Dans un embryon de mammifère, les neurones de l'intestin se développent à partir de cellules souches, et se réorientent selon la circonférence de la paroi intestinale. Puis, de l'embryon jusqu'à l'âge adulte, le réseau de neurones se développe par simple expansion. Ces deux mécanismes ont été mis en évidence grâce à une collaboration entre le laboratoire Matière et systèmes complexes et l'Institut Mondor de recherche biomédicale.
Avec ses quelques 100 millions de neurones, l'intestin est souvent qualifié de ''second cerveau'' de notre corps. Le système nerveux entérique contrôle à la fois l'activité chimique et mécanique de l'intestin. Durant la croissance de l'embryon, il se développe à partir de cellules souches qui migrent vers la paroi de l'intestin. Mais les mécanismes qui régissent la mise en forme de ce réseau de neurones étaient jusqu'ici mal connus. Ils viennent d'être élucidés par une équipe de scientifiques du laboratoire Matière et systèmes complexes (MSC, CNRS/Université de Paris) et de l'Institut Mondor de Recherche Biomédicale (IMRB, Inserm/Université Paris Est Créteil) en collaboration avec les plateformes d'imagerieImag'IC et ImagoSeine.
Le premier mécanisme mis en évidence par l'équipe, qui a travaillé avec des modèles de souris, est la réorientation des neurones selon la circonférence de la paroi intestinale. Les neurones, initialement sans orientation spécifique, vont peu à peu s'aligner sur l'orientation donnée par les fibres de collagènes secrétées par le tissu musculaire avec lequel ils sont en contact (voir la vidéo).
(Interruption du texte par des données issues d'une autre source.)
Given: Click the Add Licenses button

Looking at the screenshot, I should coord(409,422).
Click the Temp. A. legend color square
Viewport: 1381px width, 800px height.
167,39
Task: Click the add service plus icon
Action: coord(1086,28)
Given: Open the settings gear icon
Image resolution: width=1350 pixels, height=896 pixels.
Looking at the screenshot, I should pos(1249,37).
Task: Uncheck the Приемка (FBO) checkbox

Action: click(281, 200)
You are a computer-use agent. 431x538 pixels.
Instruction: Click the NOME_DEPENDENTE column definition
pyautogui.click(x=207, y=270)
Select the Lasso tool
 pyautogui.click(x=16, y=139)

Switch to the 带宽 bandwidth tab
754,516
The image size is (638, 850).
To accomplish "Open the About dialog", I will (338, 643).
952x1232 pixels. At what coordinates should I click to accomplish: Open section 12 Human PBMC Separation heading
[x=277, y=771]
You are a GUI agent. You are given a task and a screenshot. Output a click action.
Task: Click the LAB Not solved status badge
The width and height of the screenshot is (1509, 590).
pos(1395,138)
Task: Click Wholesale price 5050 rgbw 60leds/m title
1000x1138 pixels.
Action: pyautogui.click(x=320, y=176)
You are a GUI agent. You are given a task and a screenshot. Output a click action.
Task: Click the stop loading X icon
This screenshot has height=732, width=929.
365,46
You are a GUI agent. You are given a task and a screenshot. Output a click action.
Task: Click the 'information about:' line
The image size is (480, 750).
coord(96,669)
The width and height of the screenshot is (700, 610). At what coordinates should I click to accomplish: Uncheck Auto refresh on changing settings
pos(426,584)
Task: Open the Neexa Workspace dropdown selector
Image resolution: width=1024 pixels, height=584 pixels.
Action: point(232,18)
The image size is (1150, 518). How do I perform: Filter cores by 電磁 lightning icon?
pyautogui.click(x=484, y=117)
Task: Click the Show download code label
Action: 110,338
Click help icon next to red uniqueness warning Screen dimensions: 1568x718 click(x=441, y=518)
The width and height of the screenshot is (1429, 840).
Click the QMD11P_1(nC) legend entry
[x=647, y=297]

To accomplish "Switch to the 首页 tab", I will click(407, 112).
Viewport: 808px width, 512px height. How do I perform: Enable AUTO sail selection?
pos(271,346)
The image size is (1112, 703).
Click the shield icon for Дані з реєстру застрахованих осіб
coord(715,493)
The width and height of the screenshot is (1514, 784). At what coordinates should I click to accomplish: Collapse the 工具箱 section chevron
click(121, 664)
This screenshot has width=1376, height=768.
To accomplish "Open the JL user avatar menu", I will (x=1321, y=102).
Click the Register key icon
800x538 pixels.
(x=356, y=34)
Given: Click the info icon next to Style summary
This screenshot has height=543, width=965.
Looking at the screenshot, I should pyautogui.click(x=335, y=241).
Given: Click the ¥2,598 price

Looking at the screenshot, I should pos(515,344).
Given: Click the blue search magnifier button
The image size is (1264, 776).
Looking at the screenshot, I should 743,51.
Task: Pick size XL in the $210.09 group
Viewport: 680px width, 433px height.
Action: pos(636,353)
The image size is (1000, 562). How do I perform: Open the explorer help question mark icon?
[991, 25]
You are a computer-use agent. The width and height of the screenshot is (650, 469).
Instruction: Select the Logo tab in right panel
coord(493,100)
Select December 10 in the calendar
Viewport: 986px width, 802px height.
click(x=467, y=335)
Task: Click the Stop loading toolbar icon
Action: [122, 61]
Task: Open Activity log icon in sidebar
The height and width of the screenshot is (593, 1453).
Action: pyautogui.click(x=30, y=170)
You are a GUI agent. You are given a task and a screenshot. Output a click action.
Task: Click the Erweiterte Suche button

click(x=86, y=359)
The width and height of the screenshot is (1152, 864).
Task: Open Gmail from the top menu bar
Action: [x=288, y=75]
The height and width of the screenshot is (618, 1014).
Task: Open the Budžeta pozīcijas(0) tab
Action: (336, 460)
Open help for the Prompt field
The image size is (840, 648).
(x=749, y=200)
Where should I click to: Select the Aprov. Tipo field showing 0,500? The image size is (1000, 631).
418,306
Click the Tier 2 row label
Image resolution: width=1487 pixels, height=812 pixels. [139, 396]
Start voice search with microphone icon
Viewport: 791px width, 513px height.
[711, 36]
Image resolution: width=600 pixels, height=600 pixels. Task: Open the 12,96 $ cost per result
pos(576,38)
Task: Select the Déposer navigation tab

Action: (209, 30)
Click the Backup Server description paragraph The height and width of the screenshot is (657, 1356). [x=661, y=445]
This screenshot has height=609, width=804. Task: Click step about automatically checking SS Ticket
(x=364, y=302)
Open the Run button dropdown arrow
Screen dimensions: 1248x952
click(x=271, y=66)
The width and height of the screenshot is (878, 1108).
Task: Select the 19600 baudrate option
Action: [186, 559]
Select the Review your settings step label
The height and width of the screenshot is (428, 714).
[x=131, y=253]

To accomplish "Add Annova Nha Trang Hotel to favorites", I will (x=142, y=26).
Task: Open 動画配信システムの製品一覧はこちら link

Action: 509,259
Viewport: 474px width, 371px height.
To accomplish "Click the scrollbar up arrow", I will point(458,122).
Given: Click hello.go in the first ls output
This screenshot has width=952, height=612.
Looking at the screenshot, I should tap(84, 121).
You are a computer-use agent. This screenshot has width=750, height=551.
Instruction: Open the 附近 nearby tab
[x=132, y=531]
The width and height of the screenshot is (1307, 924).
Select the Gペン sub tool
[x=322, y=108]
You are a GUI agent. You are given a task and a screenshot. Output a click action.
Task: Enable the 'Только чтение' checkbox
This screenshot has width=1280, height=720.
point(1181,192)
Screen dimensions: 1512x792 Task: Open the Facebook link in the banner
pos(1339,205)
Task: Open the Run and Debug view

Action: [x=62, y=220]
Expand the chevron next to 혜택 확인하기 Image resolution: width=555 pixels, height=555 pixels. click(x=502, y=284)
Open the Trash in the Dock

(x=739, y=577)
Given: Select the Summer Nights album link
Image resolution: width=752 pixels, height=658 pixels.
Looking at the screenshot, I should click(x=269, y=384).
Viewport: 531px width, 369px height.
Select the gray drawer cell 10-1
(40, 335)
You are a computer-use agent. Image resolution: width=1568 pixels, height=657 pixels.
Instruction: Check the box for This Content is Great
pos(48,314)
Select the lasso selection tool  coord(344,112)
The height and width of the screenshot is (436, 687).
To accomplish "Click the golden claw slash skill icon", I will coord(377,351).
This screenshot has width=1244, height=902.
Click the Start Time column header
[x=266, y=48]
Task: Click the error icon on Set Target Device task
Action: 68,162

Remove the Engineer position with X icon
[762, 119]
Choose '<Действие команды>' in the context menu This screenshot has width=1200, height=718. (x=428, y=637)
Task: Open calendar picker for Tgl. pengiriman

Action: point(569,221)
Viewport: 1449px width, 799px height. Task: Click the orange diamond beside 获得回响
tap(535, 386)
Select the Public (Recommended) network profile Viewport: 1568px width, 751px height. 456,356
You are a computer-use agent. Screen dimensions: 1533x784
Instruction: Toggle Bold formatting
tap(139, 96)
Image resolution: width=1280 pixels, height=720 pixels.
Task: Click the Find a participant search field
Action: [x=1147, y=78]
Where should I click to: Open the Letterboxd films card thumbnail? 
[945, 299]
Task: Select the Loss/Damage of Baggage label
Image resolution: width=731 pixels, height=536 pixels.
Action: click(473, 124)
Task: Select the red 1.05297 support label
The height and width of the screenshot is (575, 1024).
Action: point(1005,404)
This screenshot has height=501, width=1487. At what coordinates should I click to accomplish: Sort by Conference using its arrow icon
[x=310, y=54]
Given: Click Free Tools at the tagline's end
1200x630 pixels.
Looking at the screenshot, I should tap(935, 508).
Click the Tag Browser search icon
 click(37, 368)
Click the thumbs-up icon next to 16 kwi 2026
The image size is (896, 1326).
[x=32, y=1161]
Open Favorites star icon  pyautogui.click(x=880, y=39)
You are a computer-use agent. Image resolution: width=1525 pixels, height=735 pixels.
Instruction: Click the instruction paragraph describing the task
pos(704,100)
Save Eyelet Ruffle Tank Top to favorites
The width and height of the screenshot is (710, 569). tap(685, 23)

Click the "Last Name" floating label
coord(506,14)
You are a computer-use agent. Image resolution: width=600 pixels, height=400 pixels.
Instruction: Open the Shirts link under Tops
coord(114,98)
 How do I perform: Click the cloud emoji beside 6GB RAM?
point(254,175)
Ensuite, le réseau de neurones se développe en suivant la croissance de l'organe, mais sans qu'il y ait création de nouvelles cellules nerveuses. En effet, les neurones, condensés en ganglions, sont reliés par des faisceaux d'axones, et les contractions spontanées du muscle intestinal provoquent un allongement continu des fibres entre les ganglions: le réseau se développe par simple expansion. Ainsi, le réseau de neurones intestinal, confiné dans un tube d'environ 1 centimètre de long chez un embryon de huit semaines, s'étend finalement sur près de 10 mètres chez l'adulte. Soit une expansion d'un facteur 1000...
Ces résultats montrent le rôle essentiel joué par une simple tension mécanique (la contraction spontanée du muscle) dans la croissance d'un organe. Ils pourraient aussi éclairer les recherches menées sur le traitement de la maladie de Hirschsprung, caractérisée par un défaut d'innervation du côlon.
How smooth muscle contractions shape the developing enteric nervous system.
Chevalier, N., Amedzrovi-Agebsi, R., Ammouche, Y., and Dufour, S. Frontier in Cell and Developmental Biology, juin 2021.
DOI: https://doi.org/10.3389/fcell.2021.678975
A neural crest cell isotropic-to-nematic phase transition in the developing mammalian gut.
Chevalier, N. R., Ammouche, Y., Gomis, A., Langlois, L., Guilbert, T., Bourdoncle, P., et al. Communications Biology, 23 juin 2021.